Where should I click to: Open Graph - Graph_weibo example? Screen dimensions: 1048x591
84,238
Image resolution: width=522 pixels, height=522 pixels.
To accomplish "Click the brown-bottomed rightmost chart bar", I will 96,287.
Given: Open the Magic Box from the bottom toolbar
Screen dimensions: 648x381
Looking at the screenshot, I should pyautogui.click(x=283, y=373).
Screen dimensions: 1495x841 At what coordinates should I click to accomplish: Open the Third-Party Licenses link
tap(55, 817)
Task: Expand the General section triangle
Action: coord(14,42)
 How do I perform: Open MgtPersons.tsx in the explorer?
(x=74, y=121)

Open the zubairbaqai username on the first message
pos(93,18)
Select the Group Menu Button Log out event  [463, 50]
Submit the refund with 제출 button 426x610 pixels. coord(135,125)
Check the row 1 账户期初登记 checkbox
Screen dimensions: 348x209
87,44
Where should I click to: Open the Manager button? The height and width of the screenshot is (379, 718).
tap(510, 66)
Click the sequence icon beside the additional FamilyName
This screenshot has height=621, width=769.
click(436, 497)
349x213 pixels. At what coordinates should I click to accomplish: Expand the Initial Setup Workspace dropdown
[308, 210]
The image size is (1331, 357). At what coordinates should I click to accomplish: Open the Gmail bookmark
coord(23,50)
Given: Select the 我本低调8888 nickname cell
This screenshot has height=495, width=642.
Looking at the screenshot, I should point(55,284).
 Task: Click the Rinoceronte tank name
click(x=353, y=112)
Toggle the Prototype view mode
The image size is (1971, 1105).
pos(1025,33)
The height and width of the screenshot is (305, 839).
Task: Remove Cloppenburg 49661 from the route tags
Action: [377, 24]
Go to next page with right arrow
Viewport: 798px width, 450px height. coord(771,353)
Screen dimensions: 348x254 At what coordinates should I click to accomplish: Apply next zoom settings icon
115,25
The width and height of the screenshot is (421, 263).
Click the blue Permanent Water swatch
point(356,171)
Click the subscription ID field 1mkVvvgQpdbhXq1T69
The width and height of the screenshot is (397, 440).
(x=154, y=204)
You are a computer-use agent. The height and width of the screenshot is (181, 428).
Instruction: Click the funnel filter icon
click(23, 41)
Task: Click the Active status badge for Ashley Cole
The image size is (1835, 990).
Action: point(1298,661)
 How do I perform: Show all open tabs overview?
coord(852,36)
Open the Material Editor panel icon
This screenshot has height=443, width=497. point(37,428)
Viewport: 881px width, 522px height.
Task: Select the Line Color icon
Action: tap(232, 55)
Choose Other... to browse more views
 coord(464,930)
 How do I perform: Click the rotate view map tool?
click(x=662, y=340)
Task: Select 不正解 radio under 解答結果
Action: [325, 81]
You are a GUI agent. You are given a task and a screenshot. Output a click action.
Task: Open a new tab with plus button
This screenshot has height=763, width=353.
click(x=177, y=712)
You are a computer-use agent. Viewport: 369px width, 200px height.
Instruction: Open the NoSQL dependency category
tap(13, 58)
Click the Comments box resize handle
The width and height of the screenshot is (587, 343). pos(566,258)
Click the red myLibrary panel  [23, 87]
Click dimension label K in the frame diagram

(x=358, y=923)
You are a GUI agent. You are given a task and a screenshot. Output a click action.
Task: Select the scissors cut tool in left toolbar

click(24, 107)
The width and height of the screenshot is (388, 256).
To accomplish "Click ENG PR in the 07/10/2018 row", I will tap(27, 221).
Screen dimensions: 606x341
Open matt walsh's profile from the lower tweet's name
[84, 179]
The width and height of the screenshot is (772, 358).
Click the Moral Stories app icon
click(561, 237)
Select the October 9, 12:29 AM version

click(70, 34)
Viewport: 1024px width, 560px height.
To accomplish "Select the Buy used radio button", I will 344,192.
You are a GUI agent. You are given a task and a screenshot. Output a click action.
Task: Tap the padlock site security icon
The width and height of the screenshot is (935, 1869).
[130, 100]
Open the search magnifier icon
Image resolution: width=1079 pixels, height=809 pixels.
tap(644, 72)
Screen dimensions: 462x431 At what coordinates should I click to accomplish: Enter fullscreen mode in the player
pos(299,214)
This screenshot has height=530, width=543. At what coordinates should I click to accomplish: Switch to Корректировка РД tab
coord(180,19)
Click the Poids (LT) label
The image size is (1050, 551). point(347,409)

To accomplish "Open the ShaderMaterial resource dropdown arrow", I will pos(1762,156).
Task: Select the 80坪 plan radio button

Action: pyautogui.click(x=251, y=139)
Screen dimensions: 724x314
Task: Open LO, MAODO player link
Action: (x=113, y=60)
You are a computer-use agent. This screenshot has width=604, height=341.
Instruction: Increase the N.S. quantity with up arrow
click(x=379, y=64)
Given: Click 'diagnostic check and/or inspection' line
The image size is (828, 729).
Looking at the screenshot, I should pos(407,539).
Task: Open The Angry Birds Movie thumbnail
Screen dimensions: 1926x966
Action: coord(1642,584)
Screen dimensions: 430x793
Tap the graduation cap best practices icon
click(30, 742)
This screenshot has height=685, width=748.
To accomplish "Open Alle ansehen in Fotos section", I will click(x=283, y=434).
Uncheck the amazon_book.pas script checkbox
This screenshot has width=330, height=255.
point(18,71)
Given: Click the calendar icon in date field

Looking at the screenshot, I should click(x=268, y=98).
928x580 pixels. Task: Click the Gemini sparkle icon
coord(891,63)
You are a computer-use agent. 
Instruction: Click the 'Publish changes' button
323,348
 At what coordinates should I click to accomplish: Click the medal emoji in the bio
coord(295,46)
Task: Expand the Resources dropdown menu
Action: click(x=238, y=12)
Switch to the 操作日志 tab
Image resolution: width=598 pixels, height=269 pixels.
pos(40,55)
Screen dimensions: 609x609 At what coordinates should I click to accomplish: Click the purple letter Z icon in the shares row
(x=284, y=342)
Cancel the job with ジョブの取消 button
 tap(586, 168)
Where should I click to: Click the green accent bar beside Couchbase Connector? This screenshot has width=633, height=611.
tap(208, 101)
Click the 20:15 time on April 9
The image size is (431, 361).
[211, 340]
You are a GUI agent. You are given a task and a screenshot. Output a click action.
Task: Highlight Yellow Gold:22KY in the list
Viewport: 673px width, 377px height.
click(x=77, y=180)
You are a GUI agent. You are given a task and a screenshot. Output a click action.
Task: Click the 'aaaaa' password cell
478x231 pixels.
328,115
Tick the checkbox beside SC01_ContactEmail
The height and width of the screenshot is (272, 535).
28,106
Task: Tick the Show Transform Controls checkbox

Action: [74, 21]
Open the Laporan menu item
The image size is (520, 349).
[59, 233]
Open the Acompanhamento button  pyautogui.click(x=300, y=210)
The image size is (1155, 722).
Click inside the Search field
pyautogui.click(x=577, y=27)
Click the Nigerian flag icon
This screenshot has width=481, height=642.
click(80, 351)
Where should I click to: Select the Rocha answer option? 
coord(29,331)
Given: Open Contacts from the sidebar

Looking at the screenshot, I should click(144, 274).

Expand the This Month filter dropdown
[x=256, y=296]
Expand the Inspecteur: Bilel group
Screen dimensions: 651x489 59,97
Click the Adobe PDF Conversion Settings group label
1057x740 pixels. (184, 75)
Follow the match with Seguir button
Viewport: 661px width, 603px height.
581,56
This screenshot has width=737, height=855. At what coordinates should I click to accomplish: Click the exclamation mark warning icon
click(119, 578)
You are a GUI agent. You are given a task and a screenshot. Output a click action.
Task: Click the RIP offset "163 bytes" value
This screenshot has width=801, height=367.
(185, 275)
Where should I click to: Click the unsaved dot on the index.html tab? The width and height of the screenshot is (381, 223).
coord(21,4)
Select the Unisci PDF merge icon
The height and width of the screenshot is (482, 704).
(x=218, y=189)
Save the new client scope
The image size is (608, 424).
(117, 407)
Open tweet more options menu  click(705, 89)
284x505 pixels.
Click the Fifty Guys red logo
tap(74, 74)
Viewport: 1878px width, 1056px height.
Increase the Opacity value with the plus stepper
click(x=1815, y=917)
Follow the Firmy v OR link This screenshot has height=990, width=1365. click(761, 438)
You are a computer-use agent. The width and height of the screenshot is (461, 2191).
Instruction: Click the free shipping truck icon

....

[Exercise instructions] Put the data from the line holding "Go to next page with right arrow" through the line holding "coord(852,36)", inclusive, into a Markdown table with the columns Row and Line. Number each row and leave out blank lines.

[Answer for the task]
| Row | Line |
|---|---|
| 1 | Go to next page with right arrow |
| 2 | Viewport: 798px width, 450px height. coord(771,353) |
| 3 | Screen dimensions: 348x254 At what coordinates should I click to accomplish: Apply next zoom settings icon |
| 4 | 115,25 |
| 5 | The width and height of the screenshot is (421, 263). |
| 6 | Click the blue Permanent Water swatch |
| 7 | point(356,171) |
| 8 | Click the subscription ID field 1mkVvvgQpdbhXq1T69 |
| 9 | The width and height of the screenshot is (397, 440). |
| 10 | (x=154, y=204) |
| 11 | You are a computer-use agent. The height and width of the screenshot is (181, 428). |
| 12 | Instruction: Click the funnel filter icon |
| 13 | click(23, 41) |
| 14 | Task: Click the Active status badge for Ashley Cole |
| 15 | The image size is (1835, 990). |
| 16 | Action: point(1298,661) |
| 17 |  How do I perform: Show all open tabs overview? |
| 18 | coord(852,36) |